A deeply moving exploration of trauma and recovery.
Review
Dani Solomon
Johnny stares at the screen as a celebrity, watched over by a nearby government official, pulls a number out of a barrel and reads it aloud. Just like that, Johnny’s future is decided. Three months of government-funded training, then off to the killing fields. No, this isn’t The Hunger Games or any other YA dystopia series. This is our past. Not even our deep past; this was less than 50 years ago during the Vietnam War. But Dreaming the Enemy isn’t just a book about conscription.

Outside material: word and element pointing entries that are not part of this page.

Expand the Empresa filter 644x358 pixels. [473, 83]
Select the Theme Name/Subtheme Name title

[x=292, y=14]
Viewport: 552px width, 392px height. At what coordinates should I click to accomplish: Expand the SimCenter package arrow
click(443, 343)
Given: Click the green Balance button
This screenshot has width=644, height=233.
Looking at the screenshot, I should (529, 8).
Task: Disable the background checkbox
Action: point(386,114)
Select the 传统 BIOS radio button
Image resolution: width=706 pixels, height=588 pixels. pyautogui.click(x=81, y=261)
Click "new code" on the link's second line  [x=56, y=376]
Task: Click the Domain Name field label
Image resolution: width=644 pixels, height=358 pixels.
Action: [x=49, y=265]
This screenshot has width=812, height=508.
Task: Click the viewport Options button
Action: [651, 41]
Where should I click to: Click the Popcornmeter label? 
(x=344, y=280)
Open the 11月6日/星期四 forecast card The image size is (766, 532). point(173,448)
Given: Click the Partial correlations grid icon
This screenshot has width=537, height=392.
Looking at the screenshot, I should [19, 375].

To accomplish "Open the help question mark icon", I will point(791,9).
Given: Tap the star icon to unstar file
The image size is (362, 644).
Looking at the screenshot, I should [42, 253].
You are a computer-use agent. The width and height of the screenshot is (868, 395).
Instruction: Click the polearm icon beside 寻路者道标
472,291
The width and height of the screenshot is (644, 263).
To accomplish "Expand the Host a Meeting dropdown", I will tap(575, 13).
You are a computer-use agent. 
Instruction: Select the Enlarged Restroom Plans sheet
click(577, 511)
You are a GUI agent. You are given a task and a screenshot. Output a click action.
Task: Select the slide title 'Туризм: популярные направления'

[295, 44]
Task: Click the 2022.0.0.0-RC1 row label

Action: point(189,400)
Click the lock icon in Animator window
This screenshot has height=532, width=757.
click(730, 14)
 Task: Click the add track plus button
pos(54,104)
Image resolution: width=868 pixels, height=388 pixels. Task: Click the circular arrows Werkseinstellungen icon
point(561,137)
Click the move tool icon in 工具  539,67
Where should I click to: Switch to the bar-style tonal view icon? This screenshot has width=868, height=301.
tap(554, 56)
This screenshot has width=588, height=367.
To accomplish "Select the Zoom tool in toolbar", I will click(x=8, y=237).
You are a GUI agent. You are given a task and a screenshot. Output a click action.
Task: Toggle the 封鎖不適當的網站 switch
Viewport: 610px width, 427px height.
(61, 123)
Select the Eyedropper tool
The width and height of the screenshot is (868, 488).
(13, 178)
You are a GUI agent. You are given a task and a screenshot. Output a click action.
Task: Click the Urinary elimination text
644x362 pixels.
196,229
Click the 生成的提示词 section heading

We are warned at the start that Johnny’s memory is sharp. So sharp it can it ‘follow any bullet fired, any soldier seen … or wound inflicted.’ When Johnny’s PTSD hits and the flashbacks begin, they blend reality, memories and imagination so well we get a tiny glimpse of how disorientating PTSD must be for real sufferers. We also see the way Johnny, as a Vietnam Vet., is treated by his fellow Australians when they find out where he’s been.
Often books about war, whether intentionally or not, glorify it, but Dreaming the Enemy has avoided this trap. Johnny doesn’t daringly rescuing any fellow diggers, there are no heroic battles. Instead, we are inside Johnny’s racing head as he tries to rationalise his time in Vietnam and he is haunted by imaginings of what post-war life might be like for an anonymous Viet Cong he fought, who he thinks of, often, as Khan. We feel Johnny’s distress as he desperately tries to rebuild his sense of self in the aftermath of the decisions made by the shiny-faced men in Canberra who put the gun in his hand and told him to kill.
Dreaming the Enemy is an important book. It helps us to remember things like conscription don’t just belong to the harmless world of YA fiction, and realise we can never again ignore theproblems of our returned soldiers, whether we agree with the war they’ve fought in or not.